"Air, apa kau tak punya pekerjaan malam ini?" tanya pohon tua mengalihkan perhatian.
"Pertanyaan yang aneh. Tidak biasanya kau menanyakan itu padaku. Bukankah, apa yang aku lakukan tak pernah luput dari perhatianmu? Kami tak mengenal hari libur, sobat? Sedetik pun tak ada. Lalu, mengapa tiba-tiba kau tanyakan? Ada apa sesungguhnya?" ucap air menyelidik. Ia makin curiga dengan tingkah aneh pohon tua di hadapannya itu.
"Ah, maafkan. Aku ngelantur," kilah pohon tua.
Nyaris pecah tawa air, saat itu. Tingkah pohon tua itu makin lucu. Tetapi, air cukup tahu diri. Ia menahan tawanya agar tak membuat hati sang pohon tua itu rantas dan patah.Â
Dan, diam-diam, air sebenarnya telah mengetahui perihal apa yang membuat pohon tua itu kehilangan pesonanya. Siang tadi, tanah menyiarkan kabar kepadanya. Bahwa, besok, begitu matahari naik sepenggal, seluruh pohon yang berdiri tegak di atas tanah itu akan mengakhiri hidupnya. Konon, sekelompok manusia yang berkuasa merencanakan sebuah pembangunan gedung mewah berlantai 30. Konon lagi, gedung itu akan dijadikan semacam kondominium. Tempat tinggal para konglomerat di kota ini.

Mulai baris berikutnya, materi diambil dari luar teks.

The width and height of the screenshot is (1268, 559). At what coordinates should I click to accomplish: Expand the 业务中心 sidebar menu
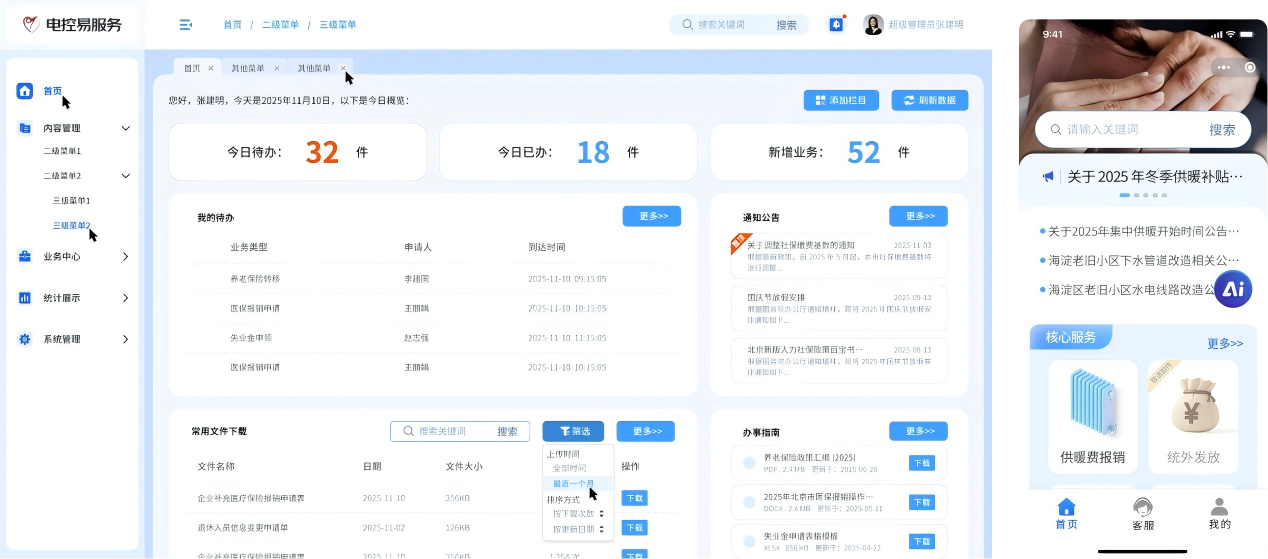125,257
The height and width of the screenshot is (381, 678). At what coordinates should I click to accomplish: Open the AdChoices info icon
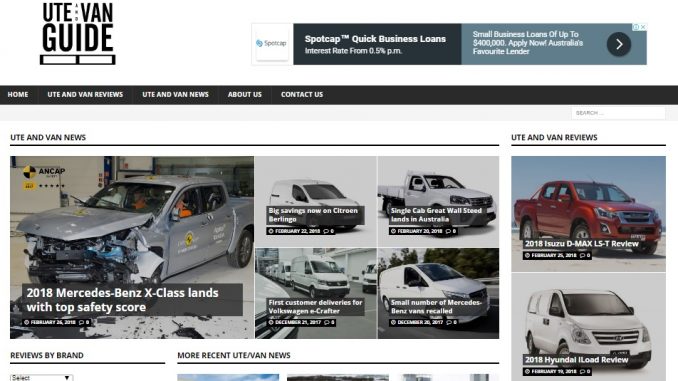636,27
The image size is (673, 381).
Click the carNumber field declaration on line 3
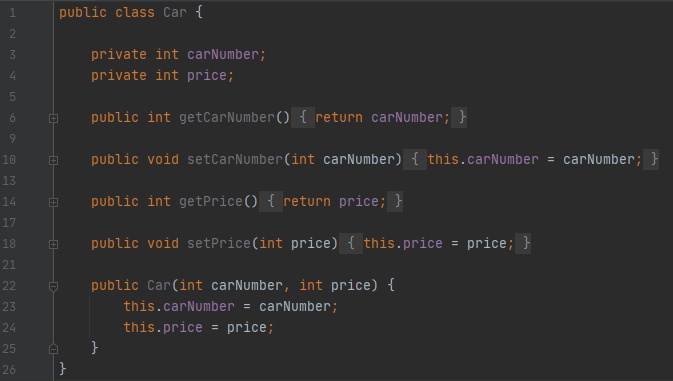coord(223,54)
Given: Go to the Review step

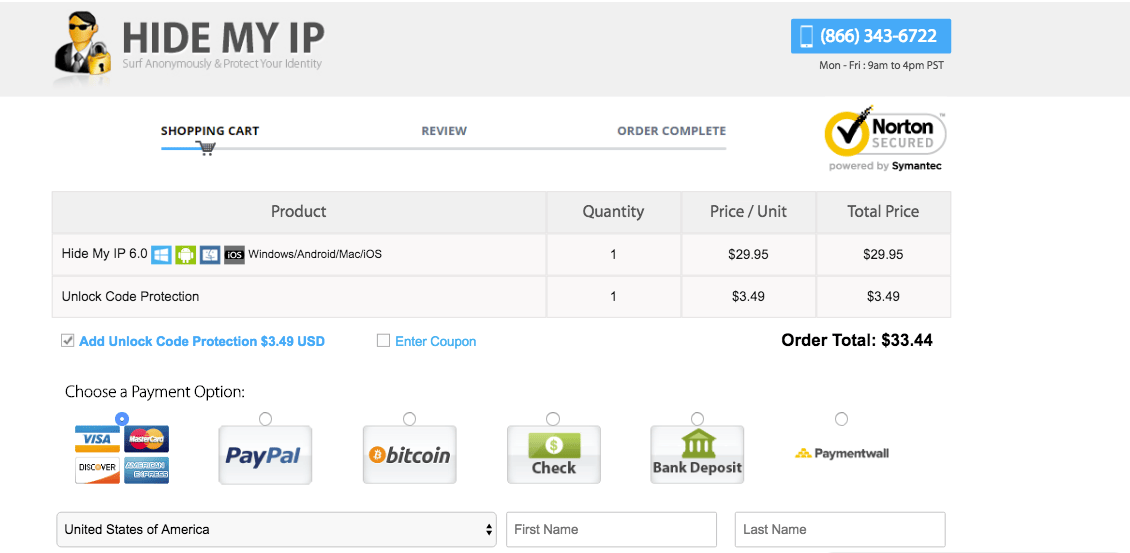Looking at the screenshot, I should pos(444,131).
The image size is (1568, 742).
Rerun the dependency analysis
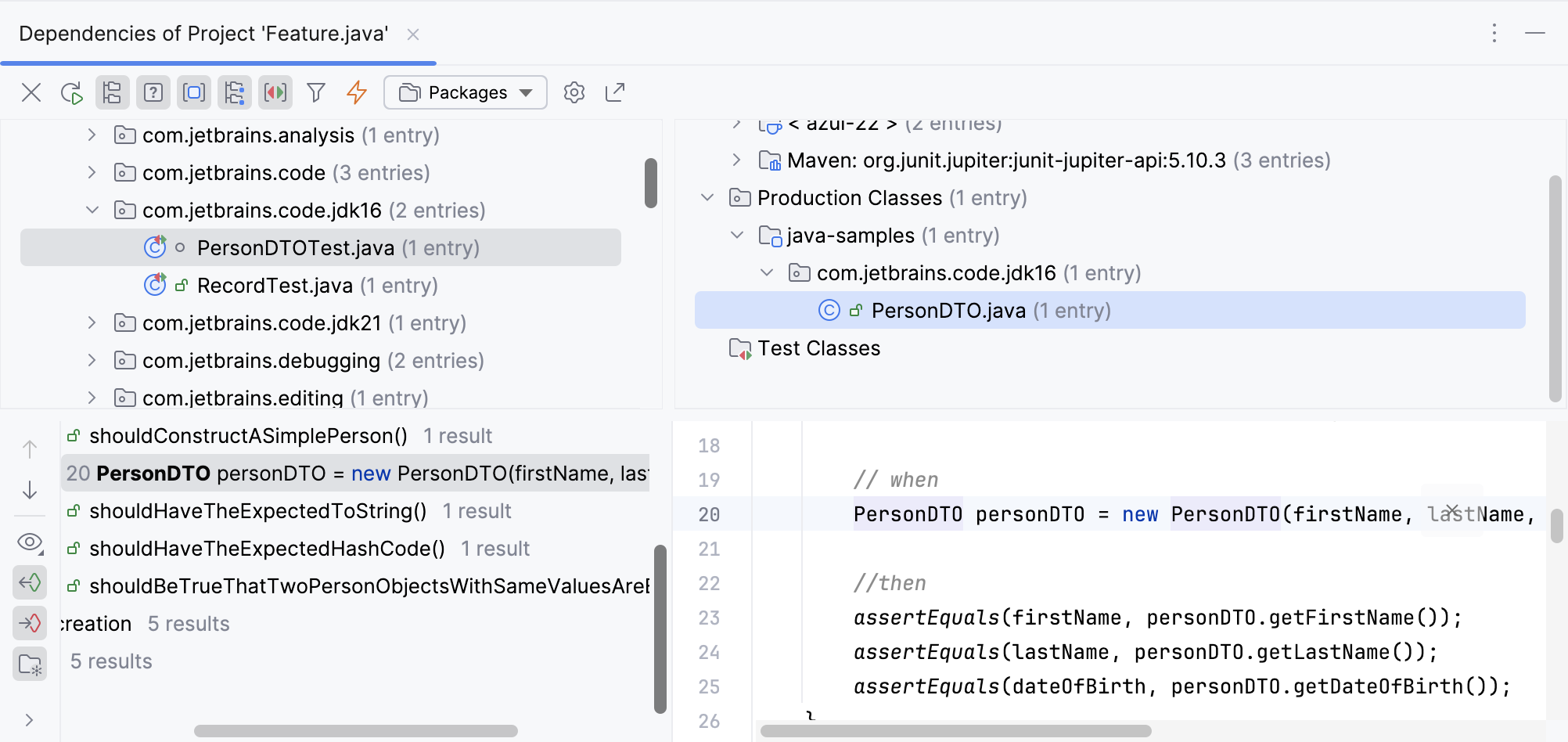[71, 92]
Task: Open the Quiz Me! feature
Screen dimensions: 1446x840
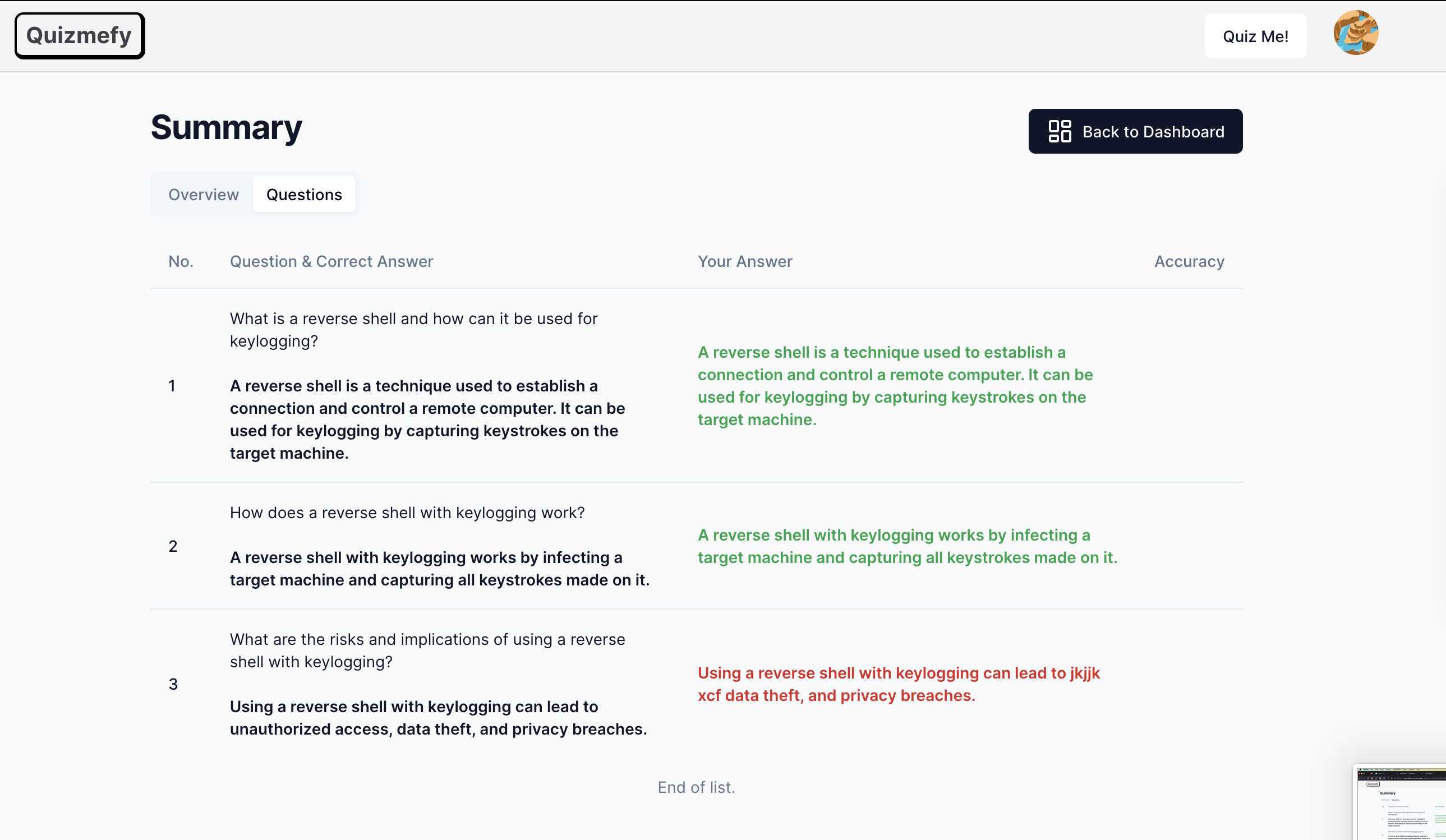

"Aku sudah mendengar semuanya, sahabatku. Aku maklum. Tetapi, aku pikir, tidak ada jalan lain bagi makhluk seperti kita ini, selain menuruti kodrat hukum alam. Sudahlah, jangan terlalu membebani dirimu dengan apa-apa yang tak perlu kau pikirkan," bujuk air.

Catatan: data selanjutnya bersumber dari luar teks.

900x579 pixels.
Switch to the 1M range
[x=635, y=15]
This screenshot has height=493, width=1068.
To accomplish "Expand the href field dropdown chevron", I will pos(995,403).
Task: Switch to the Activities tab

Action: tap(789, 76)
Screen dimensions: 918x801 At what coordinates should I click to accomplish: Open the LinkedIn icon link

"Jadi, kau sudah mendengar?"
"Ya!"
"Lalu, bagaimana menurutmu?"
"Kita punya Tuhan. Serahkan saja semua keputusan pada-Nya," jawab air.
Pohon terdiam. Menunduk. Ucapan air benar adanya. Tak terbantah. Tetapi, benak pohon tua itu masih dihinggapi rasa khawatir yang lain. Ia bimbang, apakah perlu atau tidak, untuk menyampaikan kekhawatirannya itu pada sahabat karibnya, air.